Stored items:
^^^^^^^^

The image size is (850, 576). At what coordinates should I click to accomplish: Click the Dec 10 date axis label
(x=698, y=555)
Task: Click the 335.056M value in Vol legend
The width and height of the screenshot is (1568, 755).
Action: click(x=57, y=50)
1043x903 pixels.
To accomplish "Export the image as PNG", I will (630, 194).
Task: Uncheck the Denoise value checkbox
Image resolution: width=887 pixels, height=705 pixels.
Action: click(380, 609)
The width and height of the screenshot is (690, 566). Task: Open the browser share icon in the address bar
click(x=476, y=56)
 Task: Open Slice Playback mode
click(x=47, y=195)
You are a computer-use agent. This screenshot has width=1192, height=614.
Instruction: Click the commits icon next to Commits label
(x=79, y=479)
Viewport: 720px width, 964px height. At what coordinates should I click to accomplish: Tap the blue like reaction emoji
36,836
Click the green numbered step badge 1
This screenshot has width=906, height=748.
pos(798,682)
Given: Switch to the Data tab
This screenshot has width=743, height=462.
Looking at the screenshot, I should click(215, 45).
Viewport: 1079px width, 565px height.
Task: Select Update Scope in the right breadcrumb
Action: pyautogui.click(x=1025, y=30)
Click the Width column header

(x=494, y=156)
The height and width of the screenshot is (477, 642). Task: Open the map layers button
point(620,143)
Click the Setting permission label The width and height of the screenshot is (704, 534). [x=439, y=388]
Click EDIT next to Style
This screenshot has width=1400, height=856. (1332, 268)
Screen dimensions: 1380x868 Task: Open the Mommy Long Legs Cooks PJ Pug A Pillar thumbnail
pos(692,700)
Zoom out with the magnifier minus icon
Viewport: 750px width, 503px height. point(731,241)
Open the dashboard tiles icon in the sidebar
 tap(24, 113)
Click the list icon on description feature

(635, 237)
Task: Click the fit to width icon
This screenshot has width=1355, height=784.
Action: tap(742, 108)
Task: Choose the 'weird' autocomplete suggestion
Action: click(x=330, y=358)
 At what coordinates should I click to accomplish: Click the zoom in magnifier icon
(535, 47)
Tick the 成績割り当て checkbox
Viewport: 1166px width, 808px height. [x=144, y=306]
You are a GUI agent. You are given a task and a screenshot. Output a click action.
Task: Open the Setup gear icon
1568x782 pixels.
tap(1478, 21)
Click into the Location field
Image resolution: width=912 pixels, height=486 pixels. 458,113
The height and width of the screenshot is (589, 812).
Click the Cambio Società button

^^^^^^^^

The problem:
Print the entries again so that each one matches exactly.

Result:
The image size is (850, 576). At what coordinates should I click to accomplish: Click the Dec 10 date axis label
(x=698, y=555)
Task: Click the 335.056M value in Vol legend
The width and height of the screenshot is (1568, 755).
Action: click(x=57, y=50)
1043x903 pixels.
To accomplish "Export the image as PNG", I will (630, 194).
Task: Uncheck the Denoise value checkbox
Image resolution: width=887 pixels, height=705 pixels.
Action: click(380, 609)
The width and height of the screenshot is (690, 566). Task: Open the browser share icon in the address bar
click(x=476, y=56)
 Task: Open Slice Playback mode
click(x=47, y=195)
You are a computer-use agent. This screenshot has width=1192, height=614.
Instruction: Click the commits icon next to Commits label
(x=79, y=479)
Viewport: 720px width, 964px height. At what coordinates should I click to accomplish: Tap the blue like reaction emoji
36,836
Click the green numbered step badge 1
This screenshot has width=906, height=748.
pos(798,682)
Given: Switch to the Data tab
This screenshot has width=743, height=462.
Looking at the screenshot, I should click(215, 45).
Viewport: 1079px width, 565px height.
Task: Select Update Scope in the right breadcrumb
Action: pyautogui.click(x=1025, y=30)
Click the Width column header

(x=494, y=156)
The height and width of the screenshot is (477, 642). Task: Open the map layers button
point(620,143)
Click the Setting permission label The width and height of the screenshot is (704, 534). [x=439, y=388]
Click EDIT next to Style
This screenshot has width=1400, height=856. (1332, 268)
Screen dimensions: 1380x868 Task: Open the Mommy Long Legs Cooks PJ Pug A Pillar thumbnail
pos(692,700)
Zoom out with the magnifier minus icon
Viewport: 750px width, 503px height. point(731,241)
Open the dashboard tiles icon in the sidebar
 tap(24, 113)
Click the list icon on description feature

(635, 237)
Task: Click the fit to width icon
This screenshot has width=1355, height=784.
Action: tap(742, 108)
Task: Choose the 'weird' autocomplete suggestion
Action: click(x=330, y=358)
 At what coordinates should I click to accomplish: Click the zoom in magnifier icon
(535, 47)
Tick the 成績割り当て checkbox
Viewport: 1166px width, 808px height. [x=144, y=306]
You are a GUI agent. You are given a task and a screenshot. Output a click action.
Task: Open the Setup gear icon
1568x782 pixels.
tap(1478, 21)
Click into the Location field
Image resolution: width=912 pixels, height=486 pixels. 458,113
The height and width of the screenshot is (589, 812).
Click the Cambio Società button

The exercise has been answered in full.